● Consigne
Relevez, s'il vous plaît, tous les moyens de transport nommés dans l'extrait ci-dessous sur la vie quotidienne.

● Extrait choisi
- - - -
Revenir à soi 1

La lecture d’ouvrages consacrés à l’éthique n’ aura  un intérêt autre que purement intellectuel que si elle conduit à s’interroger sur ou à interroger sa propre vie. 

La vie quotidienne, à laquelle personne ne peut échapper, donne rarement lieu à une réflexion approfondie  et méthodique.

Comme l’écrit excellemment G.Perec dans  « L’infra-ordinaire » :

« Ce qui nous parle, me semble-t-il, c’est toujours l’évènement, l’insolite, l’extra-ordinaire : cinq colonnes à la une, grosses manchettes. Les trains ne se mettent à exister que lorsqu’ils déraillent, et plus il y a de voyageurs morts, plus les trains existent ; les avions n’accèdent à l’existence que lorsqu’ils sont détournés ; les voitures ont pour unique destin de percuter les platanes : cinquante-deux week-ends par an, cinquante-deux bilans : tant de morts et tant mieux pour l’information si les chiffres ne cessent d’augmenter ! Il faut qu’il y ait derrière l’évènement un scandale, une fissure , un danger, comme si la vie ne devait se révéler qu’à travers le spectaculaire, comme si le parlant, le significatif était toujours  anormal : cataclysmes naturels ou bouleversements historiques , conflits sociaux, scandales politiques…

……

Ce qui se passe vraiment, ce que nous vivons, le reste, tout le reste , où est-il ? »
- - - -
● Données enregistrées
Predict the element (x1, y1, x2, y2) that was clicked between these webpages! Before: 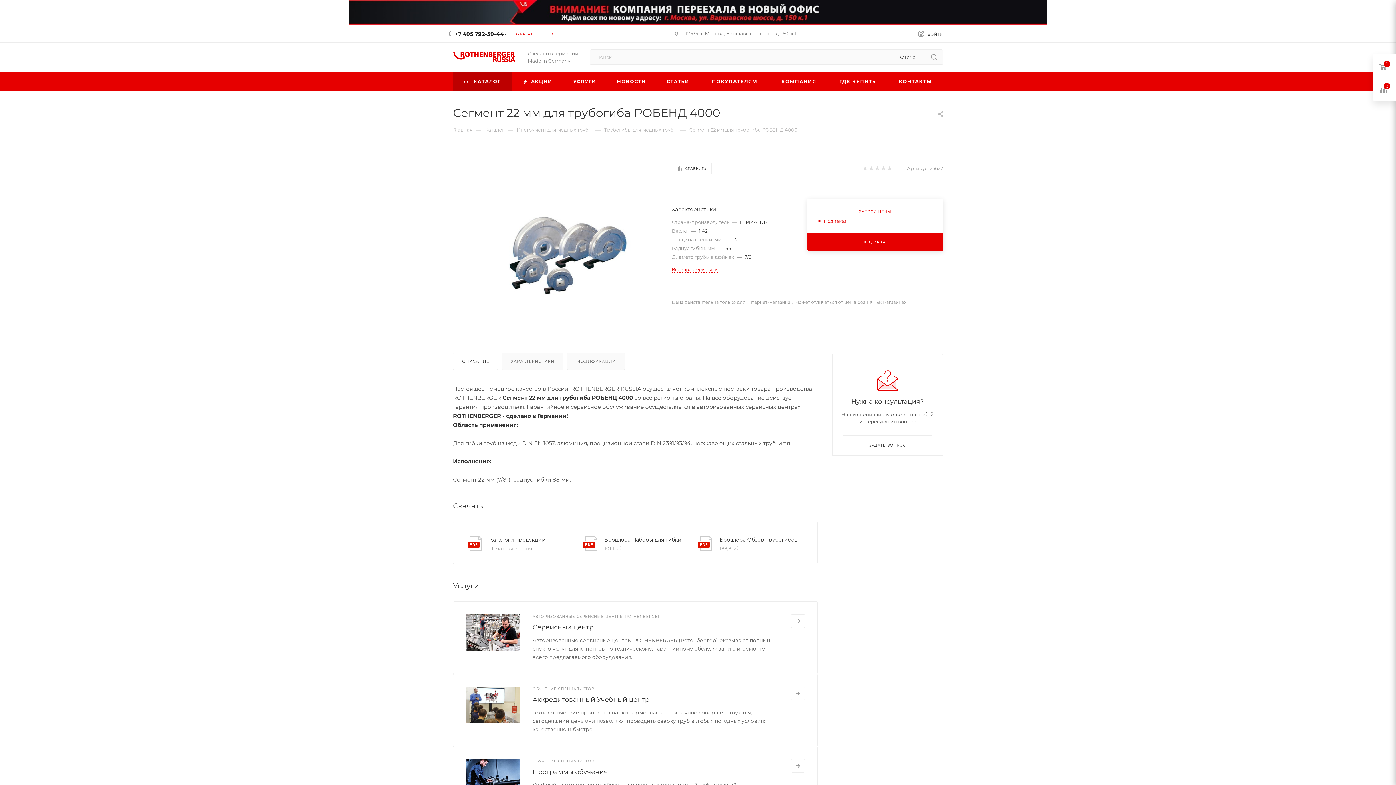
- - - -
● Résultat final
Les trains, les avions, les voitures.